▶ [WHAT THE TASK REQUIRES]:
Where a line below holds the string "click", that line goes into the answer.

▶ [DATASET EXCERPTS]:
((
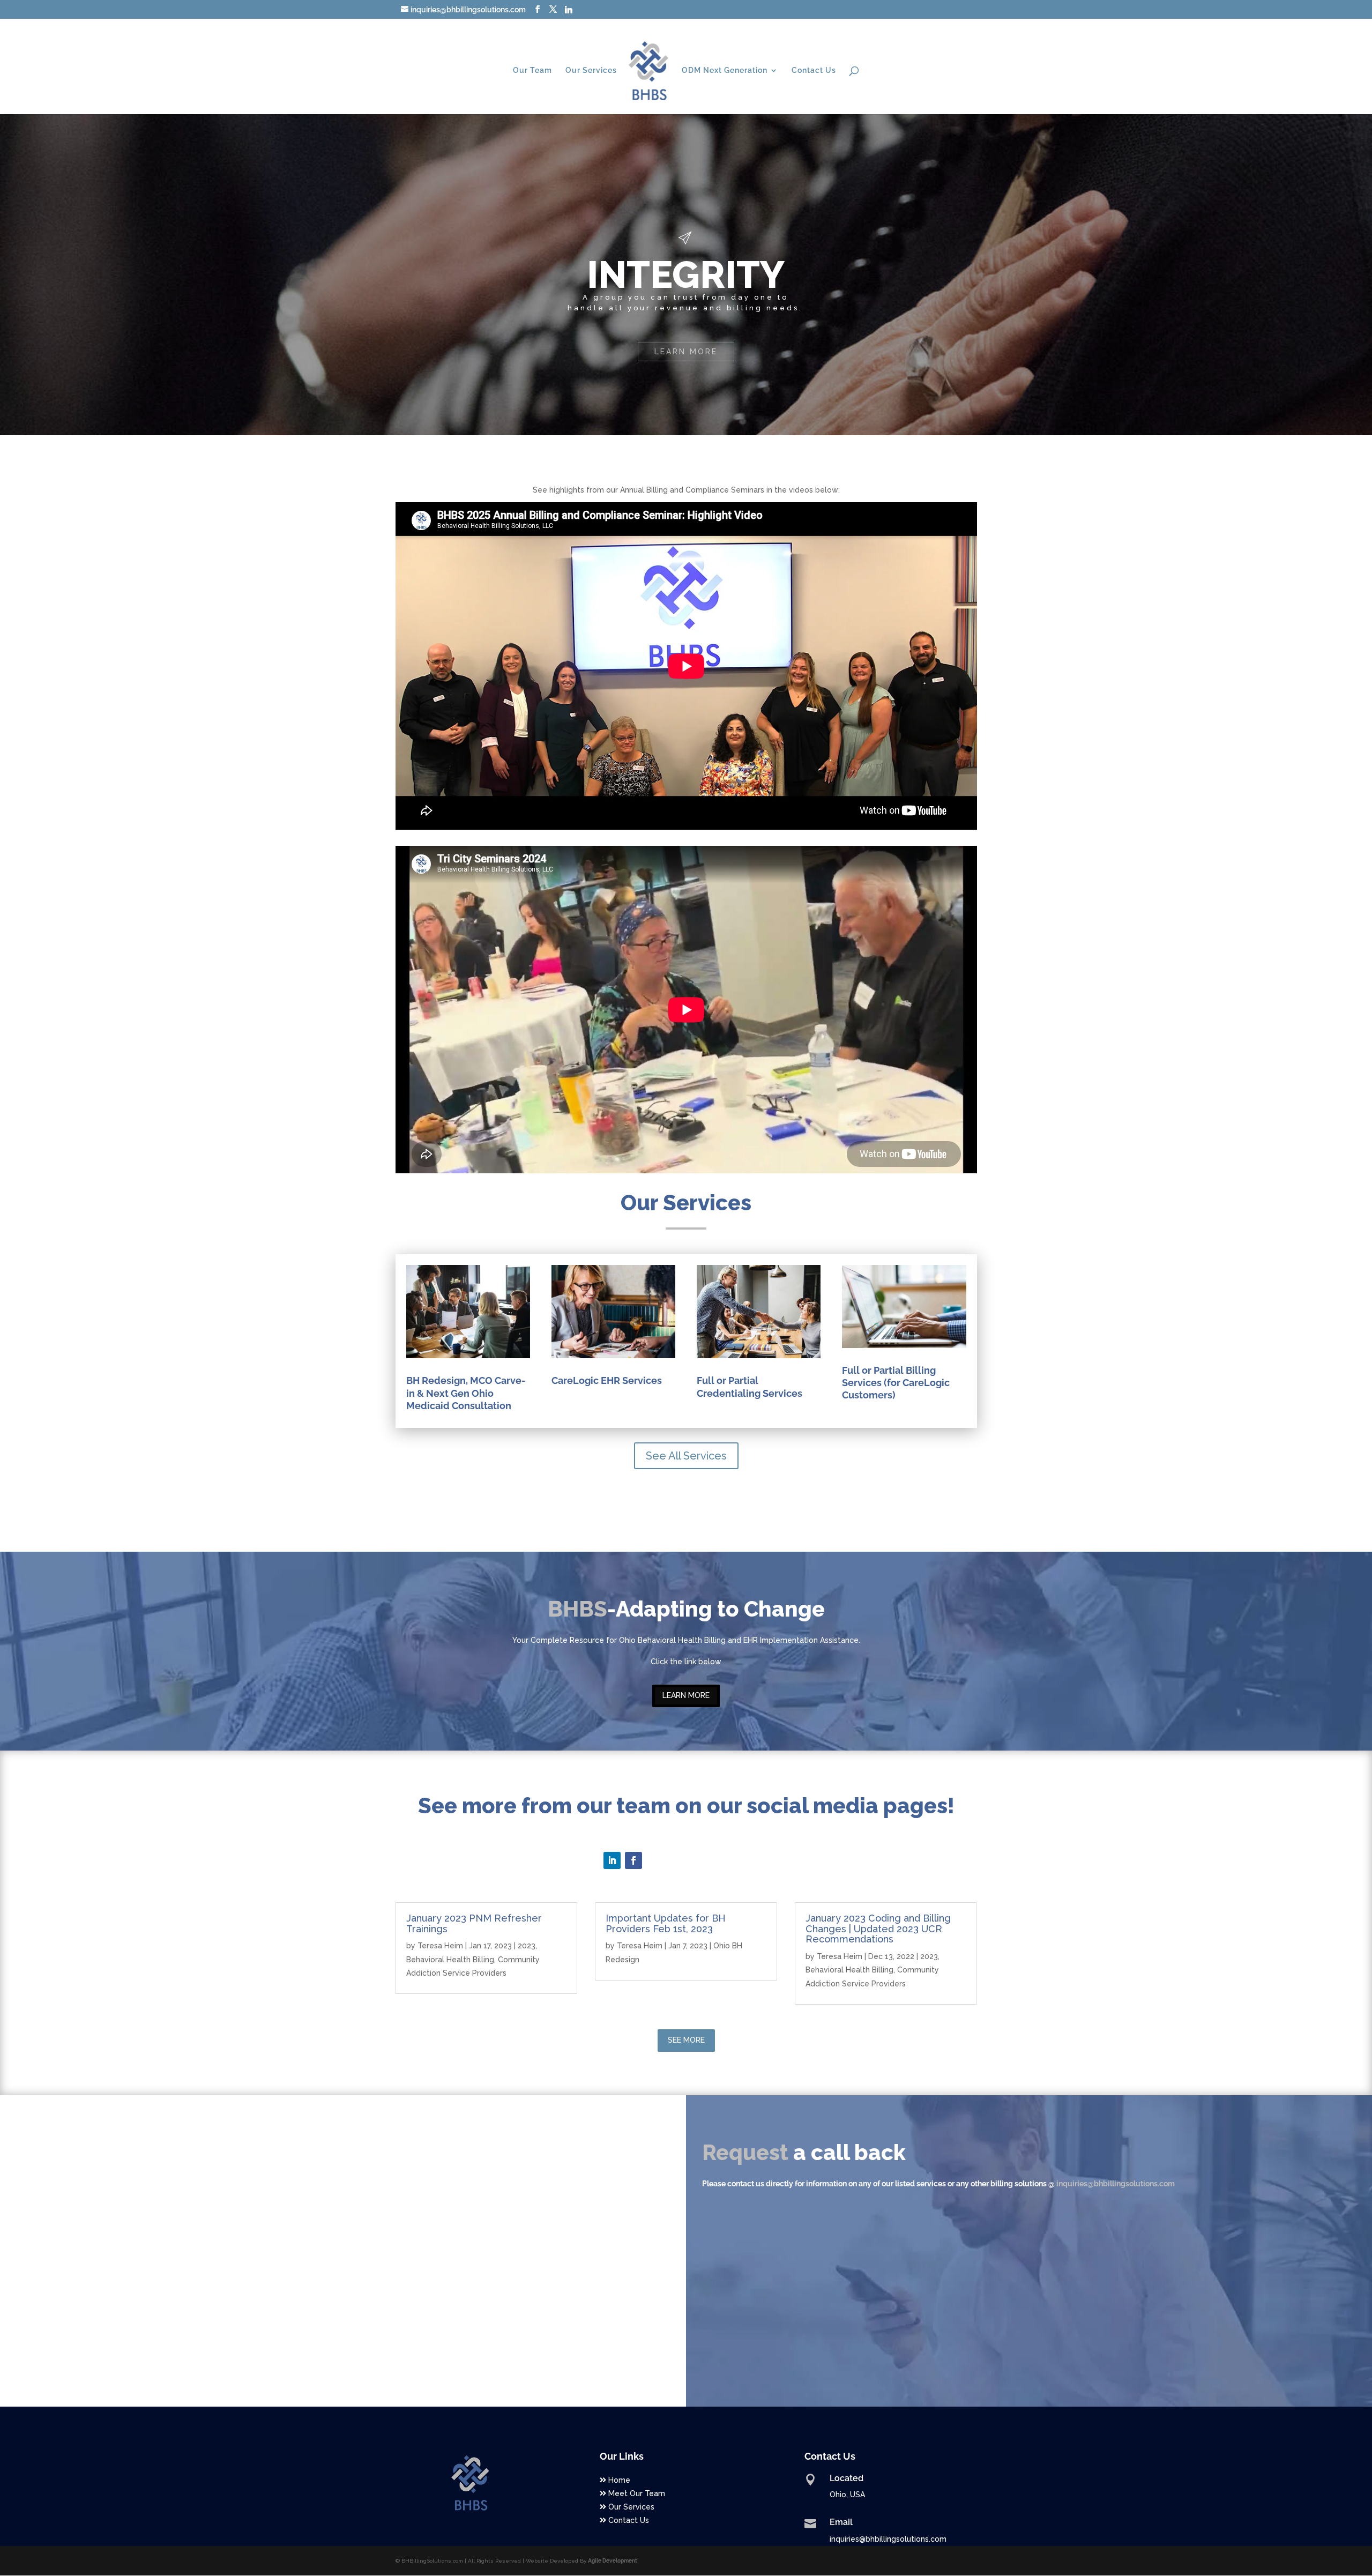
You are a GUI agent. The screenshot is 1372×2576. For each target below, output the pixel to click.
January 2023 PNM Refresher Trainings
))
((
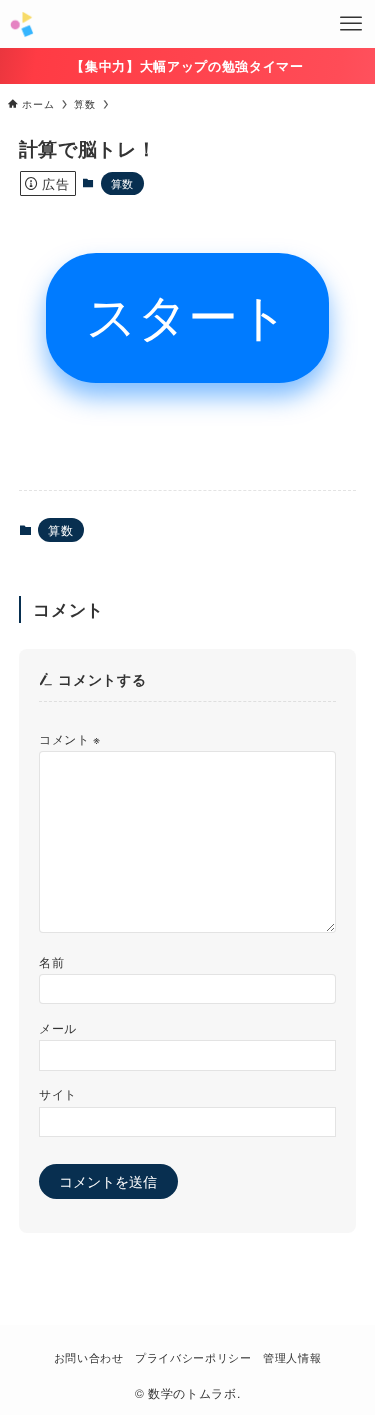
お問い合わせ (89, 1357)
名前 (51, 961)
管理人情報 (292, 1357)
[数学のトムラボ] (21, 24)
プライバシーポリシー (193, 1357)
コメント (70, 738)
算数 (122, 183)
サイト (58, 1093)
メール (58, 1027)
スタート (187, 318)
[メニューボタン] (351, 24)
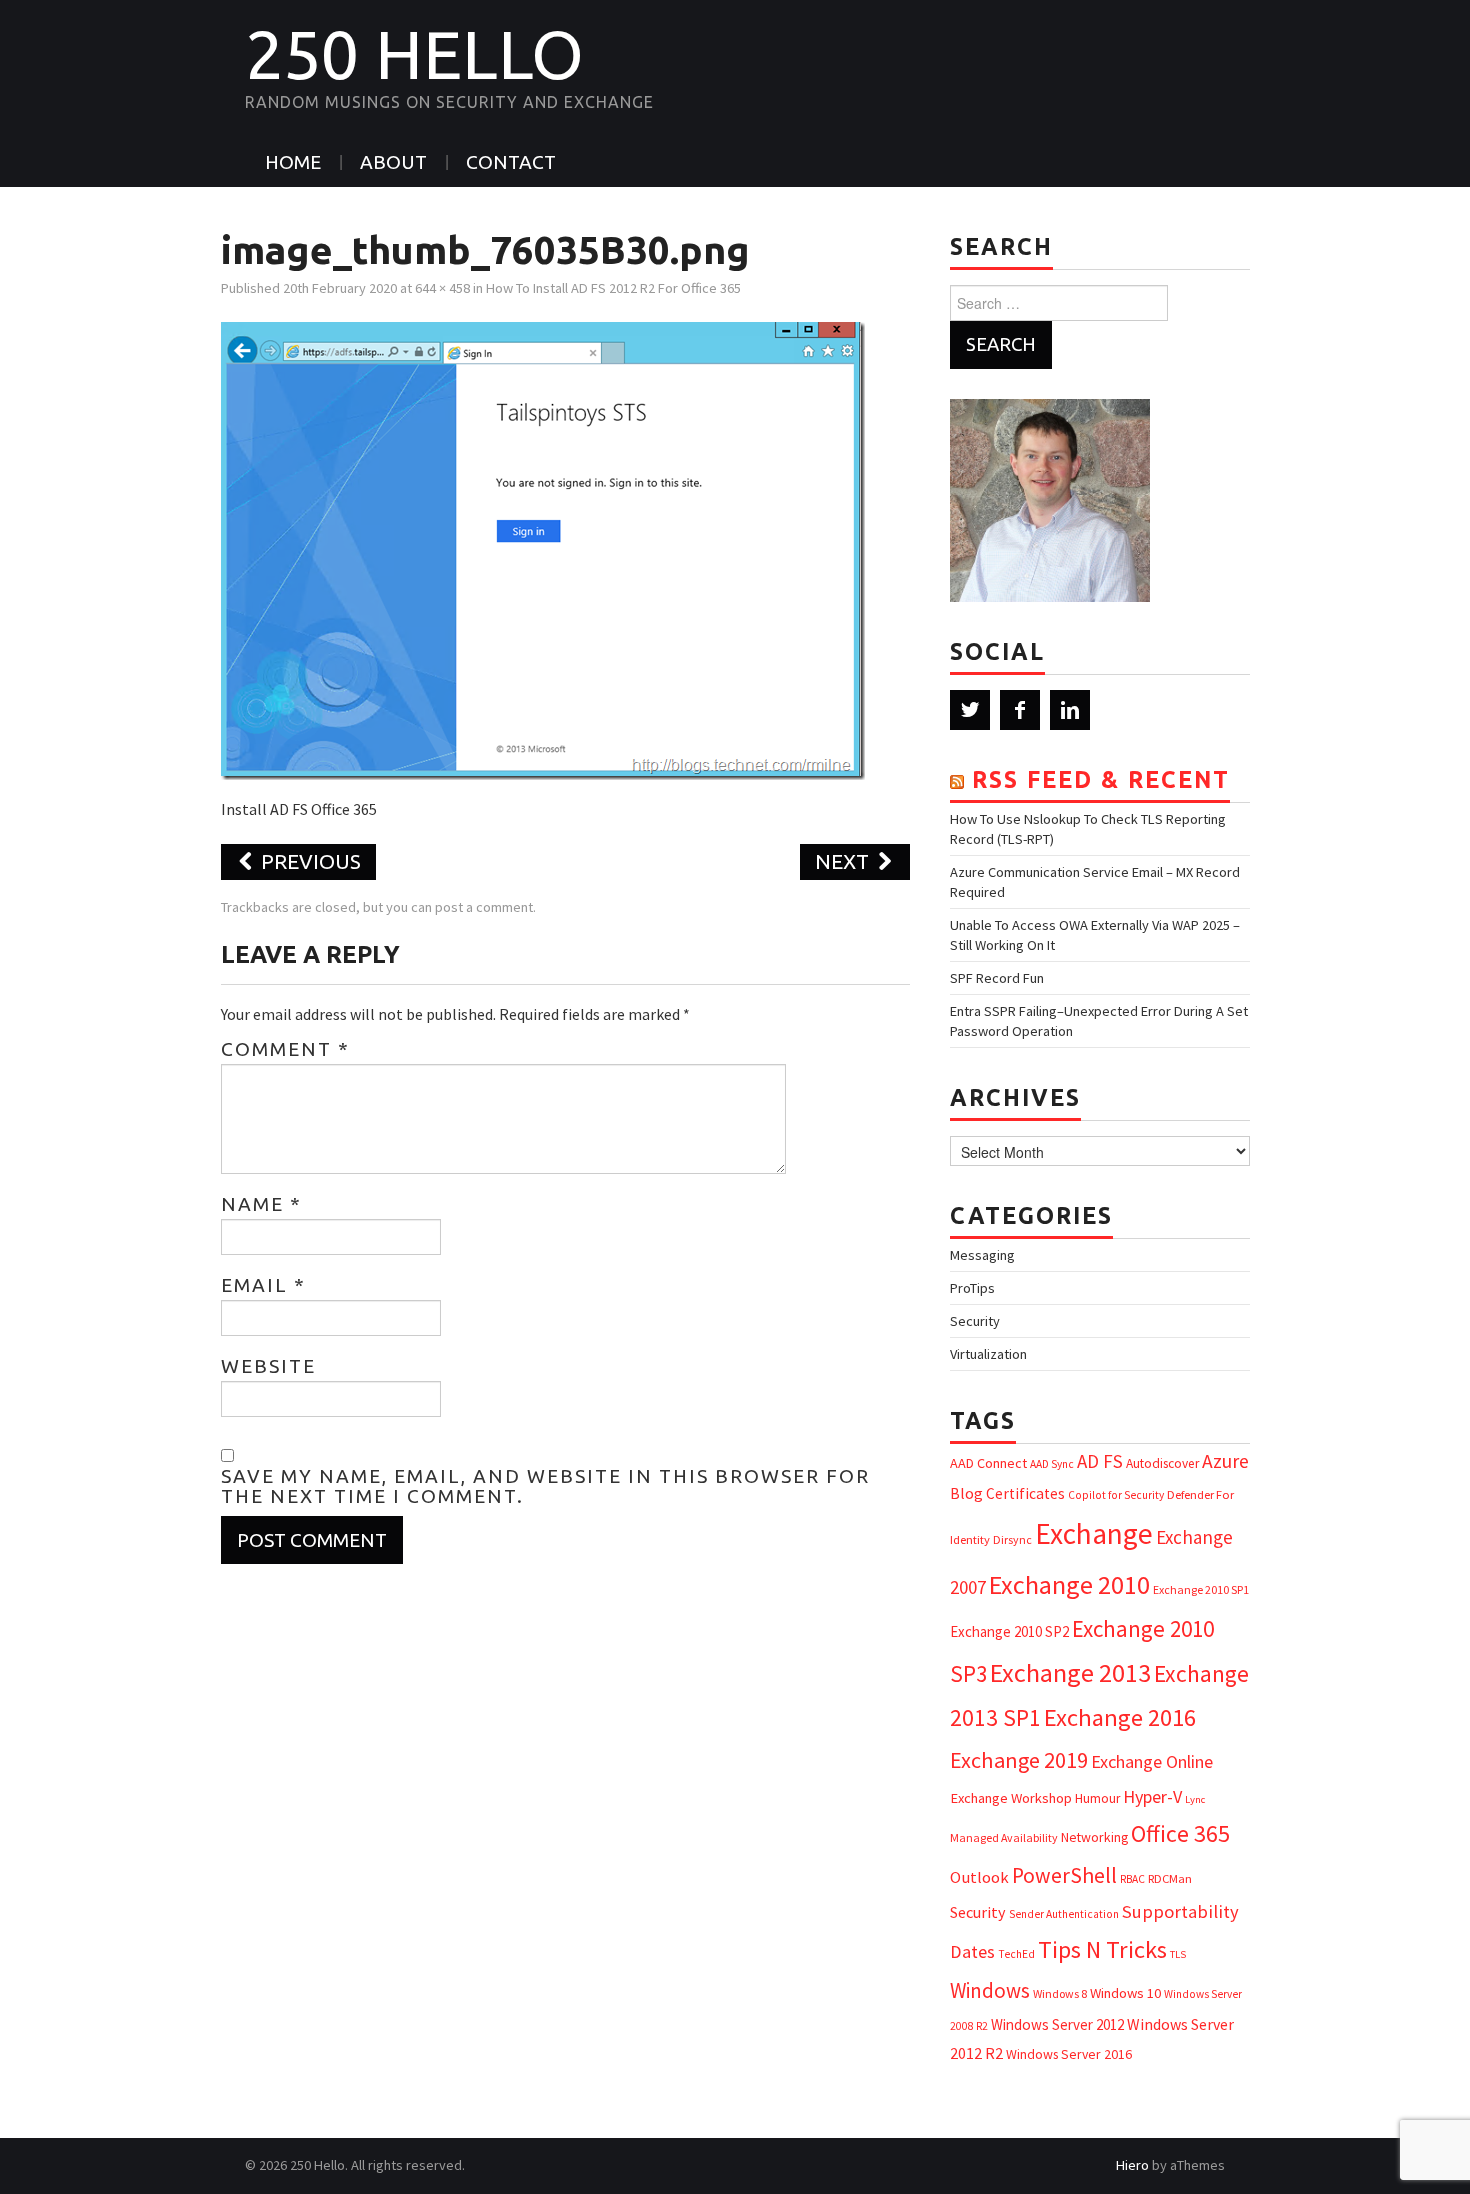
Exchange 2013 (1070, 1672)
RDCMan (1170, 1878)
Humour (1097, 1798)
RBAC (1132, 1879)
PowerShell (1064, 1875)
))
((
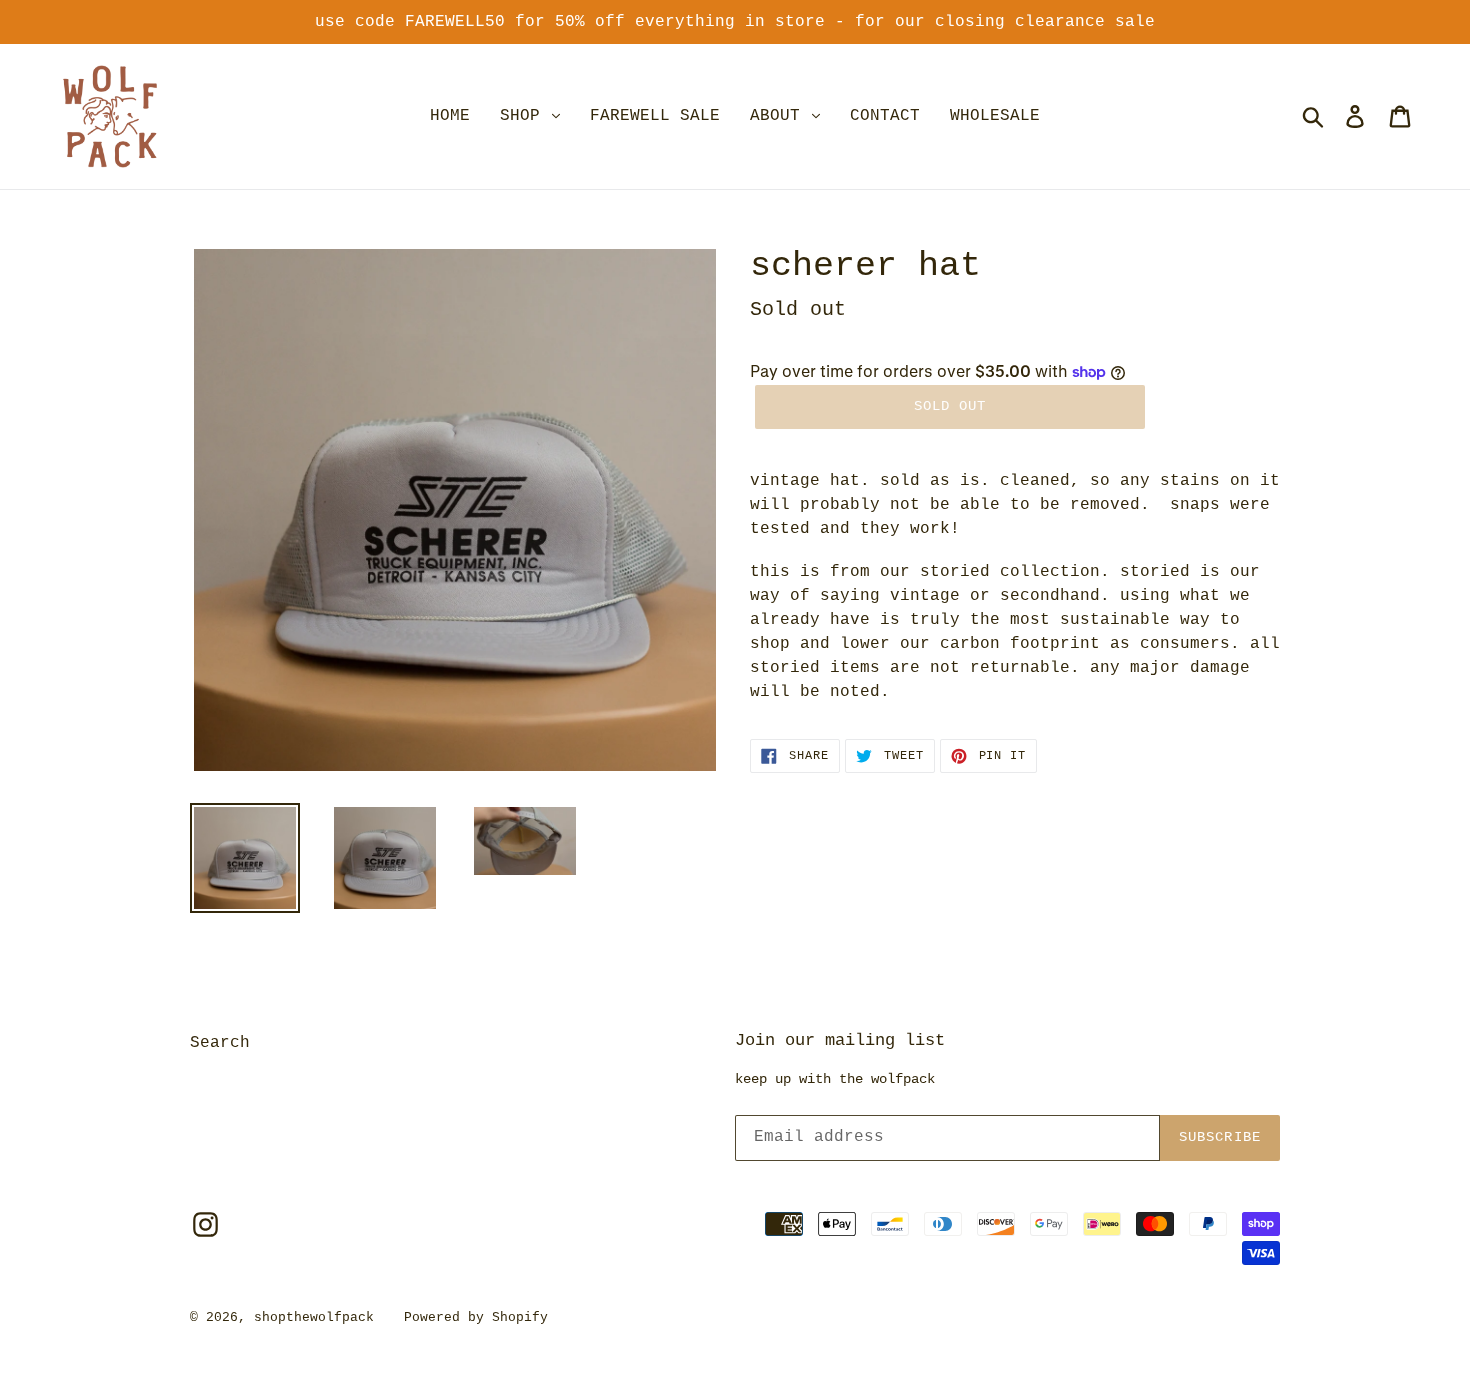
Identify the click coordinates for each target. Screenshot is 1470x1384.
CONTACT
))
▶ [YOUR RESPONSE]:
You are a GUI agent. The screenshot is 1372×2576. For each target below, output the pixel to click.
Identify the click coordinates for each target. Screenshot is 1470x1384.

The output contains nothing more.